1949 State Forest Service Report

This 1949 report from the State Forest Service to the Commissioner of State Forests is a handy summary of the situation.



State Forest Report page 1

State Forest Report page 2

State Forest Report page 3




Bridge Mystery

The National Archives and the Upper Hutt City Council Recollect sites have several photos claimed to be of the tramway bridge over the Hutt River. I believe that the bridge was in two parts - single deck with solid foundations over the river and double deck with driven piles on the eastern bank.

First here is a Wide Angle view looking north-east with the tramway bridge on the left background and the Main Coach Road (now SH2) on the right. The confirms that the bridge over the river is a single deck truss.

The next four photos show a bridge that is consistant with the one in the wide angle view.

Bridge 1 (Chapman-Taylor?)

Bridge 2 (Unknown)

Bridge 3 (Chapman-Taylor?)

Bridge 4 Taken by local resident May Poulson.

Here are two photos also taken by May Poulson, this time of a double deck bridge with driven piles.

Double Deck

Steps on bridge

In this photo of the Rails removed (also by May Poulson) the bridge structure cannot be seen.


The Explanation


The explanation can be seen in the Bridge 2 photo which confirms that the bridge was single deck over the river and double deck on the eastern bank. Zoom in and you will note that where the bridge disappears behind the vegetation the lower tension member changes from what looks like a steel rod to a wooden beam. On the far right, in the vegetation, diagonal braces can be seen. Both of these are consistant with the double deck bridge.
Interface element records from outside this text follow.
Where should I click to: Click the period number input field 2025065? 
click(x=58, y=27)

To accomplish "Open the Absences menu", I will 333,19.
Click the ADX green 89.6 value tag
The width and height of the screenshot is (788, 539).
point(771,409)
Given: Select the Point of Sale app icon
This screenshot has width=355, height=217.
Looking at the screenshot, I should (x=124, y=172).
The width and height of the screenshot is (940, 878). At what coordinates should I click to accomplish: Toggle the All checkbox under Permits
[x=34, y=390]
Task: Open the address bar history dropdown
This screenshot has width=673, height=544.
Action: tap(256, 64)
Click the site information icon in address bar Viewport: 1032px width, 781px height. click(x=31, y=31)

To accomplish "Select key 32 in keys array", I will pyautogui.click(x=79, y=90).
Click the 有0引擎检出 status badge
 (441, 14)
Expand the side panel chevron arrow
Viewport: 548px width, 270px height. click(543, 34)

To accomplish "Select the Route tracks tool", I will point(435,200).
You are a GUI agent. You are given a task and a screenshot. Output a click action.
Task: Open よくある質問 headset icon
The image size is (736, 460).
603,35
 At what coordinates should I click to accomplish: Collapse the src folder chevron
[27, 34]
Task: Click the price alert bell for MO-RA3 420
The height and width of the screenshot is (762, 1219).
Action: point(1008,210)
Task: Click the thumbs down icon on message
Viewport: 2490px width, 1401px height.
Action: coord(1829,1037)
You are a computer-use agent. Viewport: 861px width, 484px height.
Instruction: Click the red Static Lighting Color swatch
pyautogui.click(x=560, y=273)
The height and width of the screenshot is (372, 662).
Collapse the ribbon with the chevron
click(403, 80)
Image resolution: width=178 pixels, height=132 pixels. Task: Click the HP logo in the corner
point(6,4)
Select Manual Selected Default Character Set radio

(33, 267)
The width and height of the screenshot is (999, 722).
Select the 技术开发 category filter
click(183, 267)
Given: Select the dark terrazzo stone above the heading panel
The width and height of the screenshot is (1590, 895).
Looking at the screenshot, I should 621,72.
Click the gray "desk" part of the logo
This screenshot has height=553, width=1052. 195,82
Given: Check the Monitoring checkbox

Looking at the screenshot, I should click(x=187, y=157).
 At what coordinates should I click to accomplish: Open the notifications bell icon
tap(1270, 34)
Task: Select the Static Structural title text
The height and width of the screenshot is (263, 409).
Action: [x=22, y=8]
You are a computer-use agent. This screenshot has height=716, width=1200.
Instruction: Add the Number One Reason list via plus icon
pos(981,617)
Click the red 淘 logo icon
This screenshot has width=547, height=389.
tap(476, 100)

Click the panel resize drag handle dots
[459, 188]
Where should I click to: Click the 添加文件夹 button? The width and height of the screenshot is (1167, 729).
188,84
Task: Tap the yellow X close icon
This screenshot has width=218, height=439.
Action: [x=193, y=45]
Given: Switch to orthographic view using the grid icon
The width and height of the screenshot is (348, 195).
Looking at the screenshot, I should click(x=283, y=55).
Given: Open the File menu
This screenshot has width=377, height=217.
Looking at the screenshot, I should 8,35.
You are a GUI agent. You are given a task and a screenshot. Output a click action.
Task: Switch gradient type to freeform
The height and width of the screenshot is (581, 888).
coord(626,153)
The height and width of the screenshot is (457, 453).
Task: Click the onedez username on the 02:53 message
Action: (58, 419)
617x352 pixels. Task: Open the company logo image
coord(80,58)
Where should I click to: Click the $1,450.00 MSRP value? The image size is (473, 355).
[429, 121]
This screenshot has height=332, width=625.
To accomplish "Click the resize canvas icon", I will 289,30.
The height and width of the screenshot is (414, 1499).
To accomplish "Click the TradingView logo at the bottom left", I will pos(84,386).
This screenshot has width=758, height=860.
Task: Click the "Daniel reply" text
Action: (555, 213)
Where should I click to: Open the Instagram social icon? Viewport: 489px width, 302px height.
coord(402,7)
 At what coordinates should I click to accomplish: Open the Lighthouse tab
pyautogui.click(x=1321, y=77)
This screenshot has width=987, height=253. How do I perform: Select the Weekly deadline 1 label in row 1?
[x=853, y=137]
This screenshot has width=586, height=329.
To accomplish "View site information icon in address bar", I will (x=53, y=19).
I believe that the Double Deck bridge photo was taken on the eastern bank looking south. The construction of Twin Lakes in the 1970s(?) may have changed the eastern bank landscape beyond recognition.

This photo of a Dodge truck driving over the Maymorn bridge doesn't help much. The lower bridge beam is timber not steel rod so it suggests that this is the double deck section. Unfortunately the foundations cannot be seen.

I have marked the bridge configuration on a GWRC LIDAR contour map.

There is yet another complication. A report of the 1939 floods states that the private totara bridge leading to the Maymorn timberlands was 80 feet high and of eight spans. The two bridge photos suggests that it was of twelve spans.